(Data excerpts)
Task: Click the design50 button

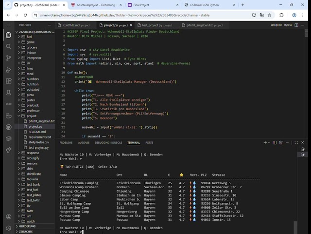Action: [x=276, y=24]
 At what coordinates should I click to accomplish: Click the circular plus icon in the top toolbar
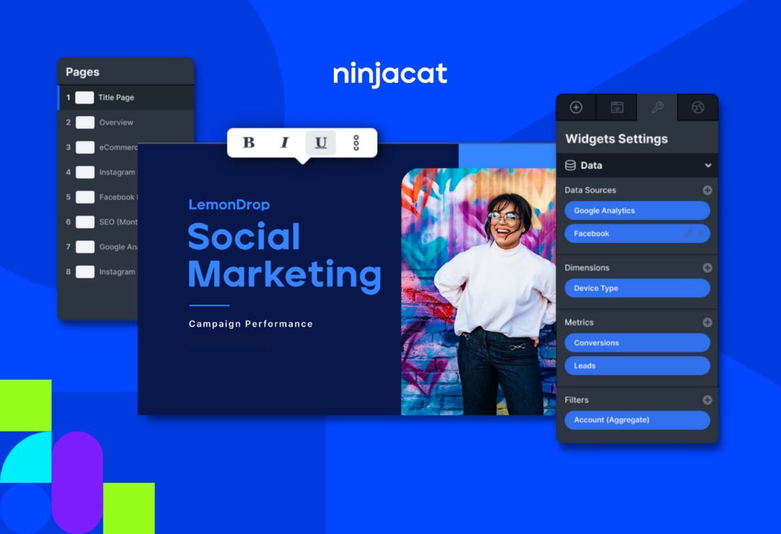click(x=576, y=107)
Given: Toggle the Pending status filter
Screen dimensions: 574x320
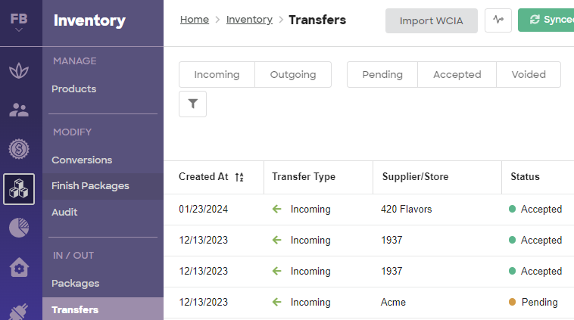Looking at the screenshot, I should [382, 75].
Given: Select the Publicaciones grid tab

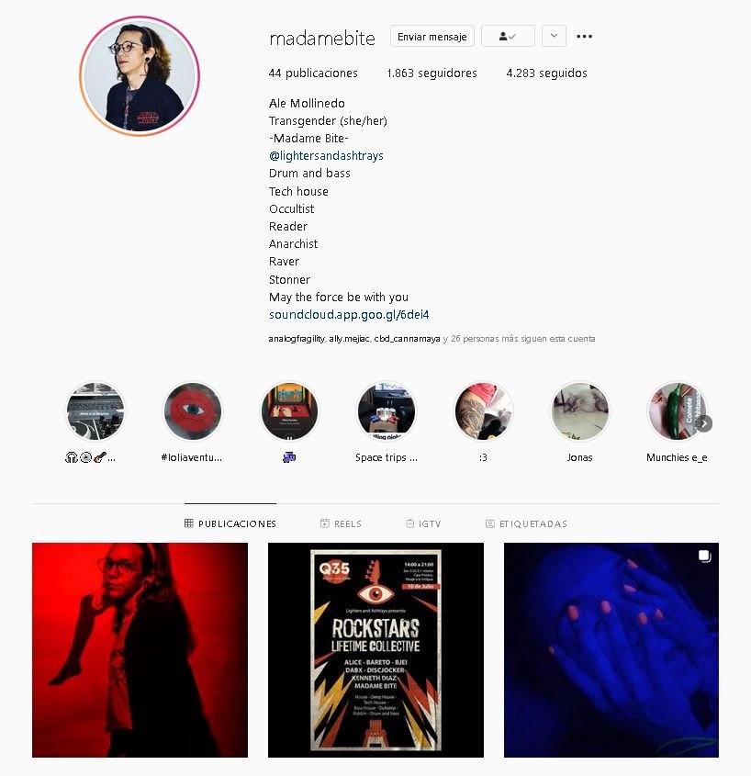Looking at the screenshot, I should tap(230, 523).
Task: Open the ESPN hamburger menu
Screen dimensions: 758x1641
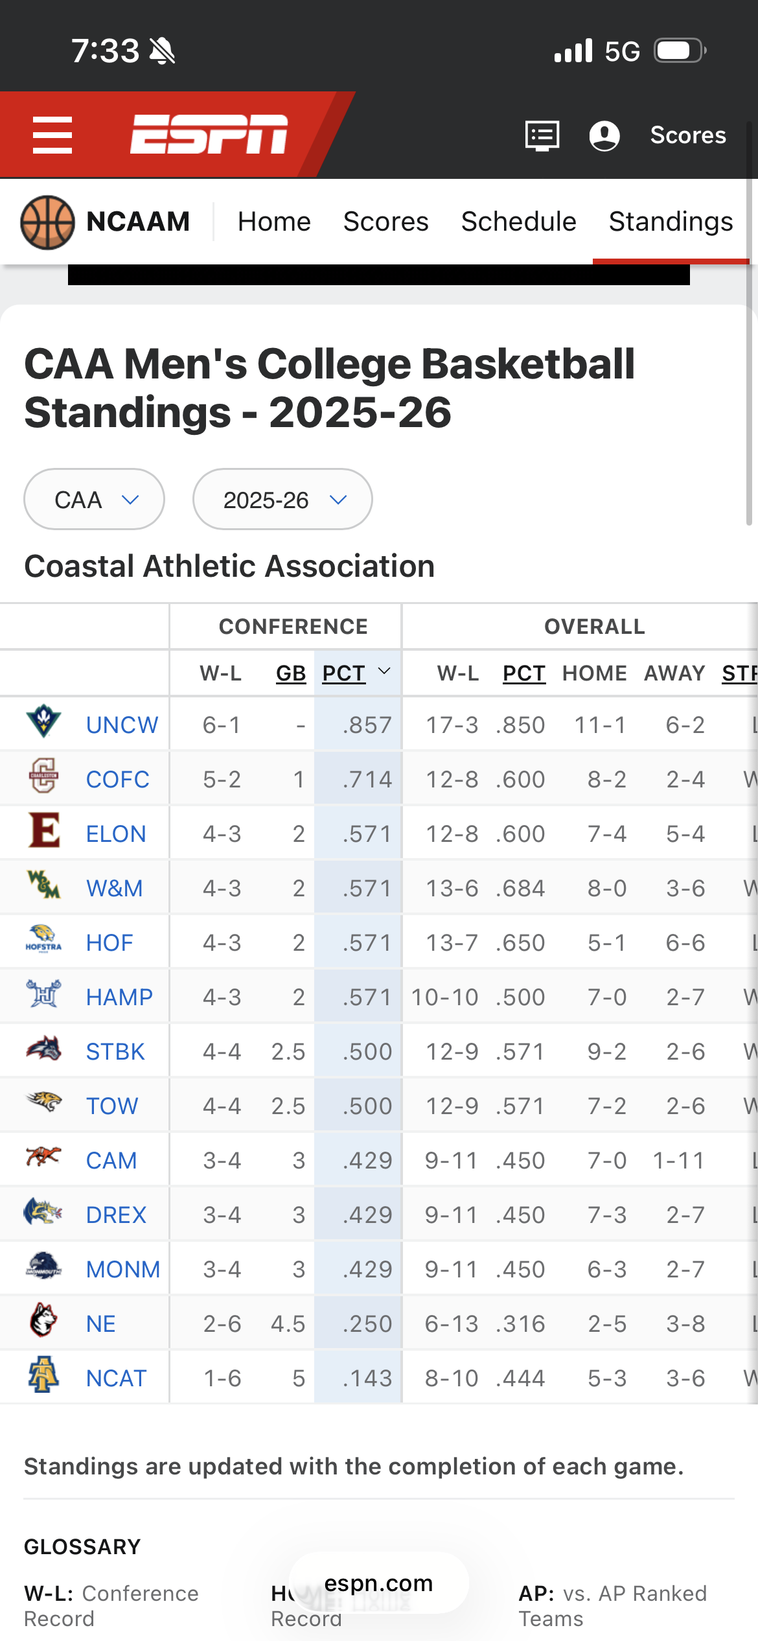Action: (x=52, y=135)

• [TASK TO COMPLETE]:
Leave out the pictures, and please output only the lines from the line that contains "Screen dimensions: 574x320" through the end of the data, both ends included.

• [SOLUTION BELOW]:
Screen dimensions: 574x320
Looking at the screenshot, I should [382, 75].
Given: Select the Publicaciones grid tab

Looking at the screenshot, I should tap(230, 523).
Task: Open the ESPN hamburger menu
Screen dimensions: 758x1641
Action: (x=52, y=135)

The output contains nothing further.